Use foxhound_curate_dataset to add multiple traces at once by filtering on score criteria. This is useful for automatically collecting high-quality examples from recent production traffic.

Curate dataset ds_helpfulness_golden: add traces from the last 7 days where helpfulness >= 0.85, limit to 50

Parameters

ParameterTypeRequiredDescription
dataset_idstringYesThe dataset to curate into
score_namestringNoScore dimension to filter on (e.g. helpfulness)
operatorstringNoComparison operator: >=, <=, >, <, ==
thresholdnumberNoScore threshold value (0.0–1.0)
since_daysnumberNoOnly include traces from the last N days
limitnumberNoMaximum traces to add in this curation run

Example: Collecting High-Quality Examples

# Add traces with helpfulness >= 0.9 from the last 30 days
Curate dataset ds_helpfulness_golden with score_name=helpfulness, operator=>=, threshold=0.9, since_days=30, limit=100

Example: Collecting Failure Cases

# Add low-scoring traces to analyze failure patterns
Curate dataset ds_failures with score_name=helpfulness, operator=<=, threshold=0.4, since_days=7, limit=25

Having a failure dataset alongside your golden dataset lets you run evaluators on both and verify that your improvements fix failures without regressing on successes.

Dataset Strategy

A robust evaluation dataset strategy typically combines:

  1. Golden set — manually curated high-quality traces (50–200 traces). These are your ground truth. Add to this slowly and deliberately.
  2. Regression set — known failure cases and edge cases (20–50 traces). When you fix a bug, add the failing trace here to prevent recurrence.
  3. Production sample — recent production traces auto-curated by score threshold (refreshed weekly). This catches distribution drift.

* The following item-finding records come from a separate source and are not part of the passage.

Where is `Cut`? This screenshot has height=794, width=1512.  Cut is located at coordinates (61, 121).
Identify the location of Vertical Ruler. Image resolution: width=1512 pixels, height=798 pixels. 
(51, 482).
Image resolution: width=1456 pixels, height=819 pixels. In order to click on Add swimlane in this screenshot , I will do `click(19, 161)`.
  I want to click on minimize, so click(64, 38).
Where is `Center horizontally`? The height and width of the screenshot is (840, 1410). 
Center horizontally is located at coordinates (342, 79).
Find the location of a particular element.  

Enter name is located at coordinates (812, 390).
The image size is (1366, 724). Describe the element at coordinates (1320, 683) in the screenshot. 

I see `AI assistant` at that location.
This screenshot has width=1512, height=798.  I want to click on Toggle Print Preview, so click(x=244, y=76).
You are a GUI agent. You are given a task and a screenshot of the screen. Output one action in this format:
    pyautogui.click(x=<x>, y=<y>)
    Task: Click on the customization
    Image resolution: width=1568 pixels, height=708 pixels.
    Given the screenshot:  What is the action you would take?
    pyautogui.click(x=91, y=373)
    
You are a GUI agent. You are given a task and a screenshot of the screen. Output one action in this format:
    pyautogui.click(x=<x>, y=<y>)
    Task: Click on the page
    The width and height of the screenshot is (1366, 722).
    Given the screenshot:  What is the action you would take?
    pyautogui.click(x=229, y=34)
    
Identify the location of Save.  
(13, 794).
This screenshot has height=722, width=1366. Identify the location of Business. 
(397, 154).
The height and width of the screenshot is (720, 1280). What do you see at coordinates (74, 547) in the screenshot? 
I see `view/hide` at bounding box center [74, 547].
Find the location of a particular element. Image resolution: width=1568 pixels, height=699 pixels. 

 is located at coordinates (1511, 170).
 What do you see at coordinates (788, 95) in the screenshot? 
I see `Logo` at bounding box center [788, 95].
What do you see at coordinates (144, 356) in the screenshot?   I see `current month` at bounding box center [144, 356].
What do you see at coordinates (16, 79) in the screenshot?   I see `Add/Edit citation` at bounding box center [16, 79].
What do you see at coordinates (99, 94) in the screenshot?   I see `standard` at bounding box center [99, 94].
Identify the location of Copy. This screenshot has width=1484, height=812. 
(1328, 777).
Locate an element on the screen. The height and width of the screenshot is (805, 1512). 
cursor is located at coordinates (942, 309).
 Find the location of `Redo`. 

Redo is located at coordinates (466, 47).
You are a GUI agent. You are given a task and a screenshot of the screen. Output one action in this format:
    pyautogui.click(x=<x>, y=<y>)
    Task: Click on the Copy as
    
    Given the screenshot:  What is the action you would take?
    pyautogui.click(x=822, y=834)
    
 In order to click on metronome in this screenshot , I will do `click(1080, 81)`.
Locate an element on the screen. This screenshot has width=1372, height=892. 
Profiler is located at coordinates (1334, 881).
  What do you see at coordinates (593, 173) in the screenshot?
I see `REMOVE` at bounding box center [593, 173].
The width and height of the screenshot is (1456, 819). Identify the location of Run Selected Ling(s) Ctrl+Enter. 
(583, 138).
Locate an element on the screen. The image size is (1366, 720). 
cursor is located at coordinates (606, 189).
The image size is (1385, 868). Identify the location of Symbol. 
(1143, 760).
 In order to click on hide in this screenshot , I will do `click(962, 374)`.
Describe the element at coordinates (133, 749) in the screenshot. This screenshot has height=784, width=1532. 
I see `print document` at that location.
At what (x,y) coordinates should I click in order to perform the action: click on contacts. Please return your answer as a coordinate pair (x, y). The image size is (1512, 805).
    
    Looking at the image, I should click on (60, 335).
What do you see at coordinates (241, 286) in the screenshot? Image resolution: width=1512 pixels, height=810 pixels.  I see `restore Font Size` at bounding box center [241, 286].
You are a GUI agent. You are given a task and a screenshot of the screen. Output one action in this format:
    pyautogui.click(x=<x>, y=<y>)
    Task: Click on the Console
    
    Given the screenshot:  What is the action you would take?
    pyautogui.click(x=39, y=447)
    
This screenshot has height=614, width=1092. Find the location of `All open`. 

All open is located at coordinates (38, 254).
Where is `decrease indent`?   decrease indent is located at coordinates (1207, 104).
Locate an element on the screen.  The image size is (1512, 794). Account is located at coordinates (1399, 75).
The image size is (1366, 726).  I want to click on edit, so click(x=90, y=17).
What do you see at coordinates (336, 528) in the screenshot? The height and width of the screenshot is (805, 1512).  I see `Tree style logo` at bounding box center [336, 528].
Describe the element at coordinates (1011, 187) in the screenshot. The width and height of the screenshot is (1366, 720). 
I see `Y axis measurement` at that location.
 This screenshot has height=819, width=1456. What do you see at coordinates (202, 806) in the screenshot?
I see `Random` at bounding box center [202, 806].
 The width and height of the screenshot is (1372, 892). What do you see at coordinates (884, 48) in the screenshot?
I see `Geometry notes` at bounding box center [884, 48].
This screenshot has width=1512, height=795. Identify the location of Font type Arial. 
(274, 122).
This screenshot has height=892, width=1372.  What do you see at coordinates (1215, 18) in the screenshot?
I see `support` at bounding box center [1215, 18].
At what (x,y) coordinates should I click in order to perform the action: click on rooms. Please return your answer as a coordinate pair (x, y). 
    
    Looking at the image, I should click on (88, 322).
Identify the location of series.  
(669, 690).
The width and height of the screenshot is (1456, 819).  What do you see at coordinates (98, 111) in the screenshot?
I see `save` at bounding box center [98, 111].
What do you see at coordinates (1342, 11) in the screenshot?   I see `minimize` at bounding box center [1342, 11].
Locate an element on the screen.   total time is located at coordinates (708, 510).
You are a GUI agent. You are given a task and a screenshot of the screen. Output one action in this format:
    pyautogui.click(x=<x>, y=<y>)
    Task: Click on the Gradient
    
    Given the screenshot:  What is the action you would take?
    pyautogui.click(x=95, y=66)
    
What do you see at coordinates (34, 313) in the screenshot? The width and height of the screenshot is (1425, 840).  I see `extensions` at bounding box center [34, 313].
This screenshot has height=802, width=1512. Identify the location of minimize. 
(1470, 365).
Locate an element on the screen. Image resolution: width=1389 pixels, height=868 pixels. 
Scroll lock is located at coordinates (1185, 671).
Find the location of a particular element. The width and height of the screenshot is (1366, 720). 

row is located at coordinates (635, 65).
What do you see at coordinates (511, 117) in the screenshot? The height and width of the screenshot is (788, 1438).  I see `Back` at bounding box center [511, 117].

For most teams, starting with 20–30 manually scored golden examples is enough to get useful signal from evaluators and CI gates.

Viewing Dataset Contents

After curating, view the dataset in the Foxhound dashboard (Datasets → [dataset name]) to see all traces, their scores, and metadata. You can also filter and sort by score dimension, date, and agent name.